Extrait à lire:
_ _ _ _
Dans ces rares bonnes scènes, on voit comment se crée, au mot près, une petite phrase, avant qu'elle ne tourne en boucle dans les médias: un «Je décide, il obéit» devient «Je décide, il applique» puis «Je décide, il exécute» car cela rappelle «Je décide, je l'exécute». Le spectateur qui a lu attentivement la presse ou les ouvrages consacrés à Sarkozy depuis 2002 ne sera pas surpris, elles sont toutes là: le «Vous n’êtes pas là pour jouer aux assistantes sociales» asséné dans un poste de police, les blagues sur Chirac et le sumo, le «Et pas seulement en me rasant», le «croc de boucher» ou encore le «Un type qui ne peut pas garder sa femme ne peut pas garder la France». Comme des coutures trop voyantes faisant tenir un scénario où tout est joué dès la première scène et pas grand-chose ne bougera.

Pas un révélateur, mais une photocopie

«Avec cette foutue transparence, on ne peut même plus nier la réalité», lâche Sarkozy dans une scène, à propos de ses ennuis conjugaux. Cela pourrait être la devise du film: refilmant ce qui avait déjà été largement transparent, La Conquête ne dévoile aucune réalité nouvelle. N’est pas un révélateur, mais une photocopie, une duplication. Ses devanciers, eux, avaient certes l’avantage d’être plus exotique à nos yeux de Français —peut-être que les spectateurs étrangers goûteront plus cette farce sous lambris qu’est le film de Durringer— mais creusaient aussi davantage leur «héros»: Frears montrait dans le fringant Blair le modeste jeune député s’alliant à plus brillant que lui, Gordon Brown, Stone faisait de George W. Bush un cow-boy madré plus qu’un idiot congénital, et Moretti dévoilait la violence froide derrière les paillettes du berlusconisme.
_ _ _ _
[Entrées de données recueillies]

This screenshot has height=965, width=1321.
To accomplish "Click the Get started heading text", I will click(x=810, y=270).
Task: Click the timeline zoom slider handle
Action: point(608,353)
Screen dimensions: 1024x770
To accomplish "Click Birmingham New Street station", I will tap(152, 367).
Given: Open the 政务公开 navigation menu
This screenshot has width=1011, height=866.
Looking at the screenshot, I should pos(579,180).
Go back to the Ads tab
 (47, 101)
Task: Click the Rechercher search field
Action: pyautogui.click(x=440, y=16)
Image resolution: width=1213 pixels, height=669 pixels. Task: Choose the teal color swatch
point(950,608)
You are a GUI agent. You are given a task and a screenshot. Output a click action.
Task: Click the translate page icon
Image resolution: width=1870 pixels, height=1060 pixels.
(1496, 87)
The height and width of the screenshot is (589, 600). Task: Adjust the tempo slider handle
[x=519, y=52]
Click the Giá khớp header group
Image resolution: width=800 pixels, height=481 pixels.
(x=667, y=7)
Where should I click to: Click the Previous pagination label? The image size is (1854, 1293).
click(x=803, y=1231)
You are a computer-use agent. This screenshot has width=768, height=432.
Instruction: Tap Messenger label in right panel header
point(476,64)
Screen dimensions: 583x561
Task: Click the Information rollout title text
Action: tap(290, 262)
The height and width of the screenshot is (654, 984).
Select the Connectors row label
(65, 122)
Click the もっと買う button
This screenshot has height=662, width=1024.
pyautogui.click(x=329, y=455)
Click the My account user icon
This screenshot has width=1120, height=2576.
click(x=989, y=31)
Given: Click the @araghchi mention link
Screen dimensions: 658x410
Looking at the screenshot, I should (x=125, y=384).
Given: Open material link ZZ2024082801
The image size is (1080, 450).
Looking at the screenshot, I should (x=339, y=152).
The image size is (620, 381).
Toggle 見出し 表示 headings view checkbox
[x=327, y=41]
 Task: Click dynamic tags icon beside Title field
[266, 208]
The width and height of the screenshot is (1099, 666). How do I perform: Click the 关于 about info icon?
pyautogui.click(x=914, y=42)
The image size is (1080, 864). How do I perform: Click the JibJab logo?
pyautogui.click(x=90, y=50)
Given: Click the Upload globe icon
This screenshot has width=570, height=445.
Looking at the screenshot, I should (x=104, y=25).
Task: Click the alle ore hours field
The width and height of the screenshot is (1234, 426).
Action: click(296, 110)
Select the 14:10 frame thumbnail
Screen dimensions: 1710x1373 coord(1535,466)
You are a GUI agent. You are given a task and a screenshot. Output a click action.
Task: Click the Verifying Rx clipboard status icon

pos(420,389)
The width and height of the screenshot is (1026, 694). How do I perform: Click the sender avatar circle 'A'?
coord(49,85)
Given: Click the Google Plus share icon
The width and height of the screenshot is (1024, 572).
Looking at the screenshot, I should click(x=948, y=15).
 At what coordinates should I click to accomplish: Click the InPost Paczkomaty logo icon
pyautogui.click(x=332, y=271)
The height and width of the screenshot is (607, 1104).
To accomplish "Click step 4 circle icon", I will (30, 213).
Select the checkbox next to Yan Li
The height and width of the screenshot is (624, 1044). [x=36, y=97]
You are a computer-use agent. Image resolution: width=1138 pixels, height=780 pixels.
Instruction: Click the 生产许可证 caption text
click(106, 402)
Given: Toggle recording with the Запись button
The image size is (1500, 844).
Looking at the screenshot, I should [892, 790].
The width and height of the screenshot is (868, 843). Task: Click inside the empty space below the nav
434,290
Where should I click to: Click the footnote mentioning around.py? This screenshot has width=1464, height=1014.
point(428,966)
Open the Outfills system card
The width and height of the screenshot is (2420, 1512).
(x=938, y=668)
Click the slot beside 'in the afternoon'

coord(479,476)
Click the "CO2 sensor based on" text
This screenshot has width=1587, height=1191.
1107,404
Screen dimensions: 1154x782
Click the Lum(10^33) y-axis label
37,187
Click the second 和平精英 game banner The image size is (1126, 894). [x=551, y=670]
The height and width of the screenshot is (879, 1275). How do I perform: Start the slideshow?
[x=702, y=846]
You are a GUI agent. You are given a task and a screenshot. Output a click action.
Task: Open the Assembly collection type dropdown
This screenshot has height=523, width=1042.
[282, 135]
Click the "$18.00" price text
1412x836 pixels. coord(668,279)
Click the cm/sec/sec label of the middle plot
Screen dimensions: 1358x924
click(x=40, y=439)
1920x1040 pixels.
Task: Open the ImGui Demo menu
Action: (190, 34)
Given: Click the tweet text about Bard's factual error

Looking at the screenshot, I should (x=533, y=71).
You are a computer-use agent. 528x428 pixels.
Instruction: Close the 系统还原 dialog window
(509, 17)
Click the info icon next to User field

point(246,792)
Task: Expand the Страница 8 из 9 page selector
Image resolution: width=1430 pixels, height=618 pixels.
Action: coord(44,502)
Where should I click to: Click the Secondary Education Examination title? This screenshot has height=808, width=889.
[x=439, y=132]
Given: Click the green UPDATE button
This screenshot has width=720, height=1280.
_ _ _ _
Exercice:
Pouvez-vous recopier à l'identique le passage de l'extrait à lire qui commence par « Dans ces rares » et se poursuit jusqu'à « grand-chose ne bougera. » ?

Résultat ci-dessous:
Dans ces rares bonnes scènes, on voit comment se crée, au mot près, une petite phrase, avant qu'elle ne tourne en boucle dans les médias: un «Je décide, il obéit» devient «Je décide, il applique» puis «Je décide, il exécute» car cela rappelle «Je décide, je l'exécute». Le spectateur qui a lu attentivement la presse ou les ouvrages consacrés à Sarkozy depuis 2002 ne sera pas surpris, elles sont toutes là: le «Vous n’êtes pas là pour jouer aux assistantes sociales» asséné dans un poste de police, les blagues sur Chirac et le sumo, le «Et pas seulement en me rasant», le «croc de boucher» ou encore le «Un type qui ne peut pas garder sa femme ne peut pas garder la France». Comme des coutures trop voyantes faisant tenir un scénario où tout est joué dès la première scène et pas grand-chose ne bougera.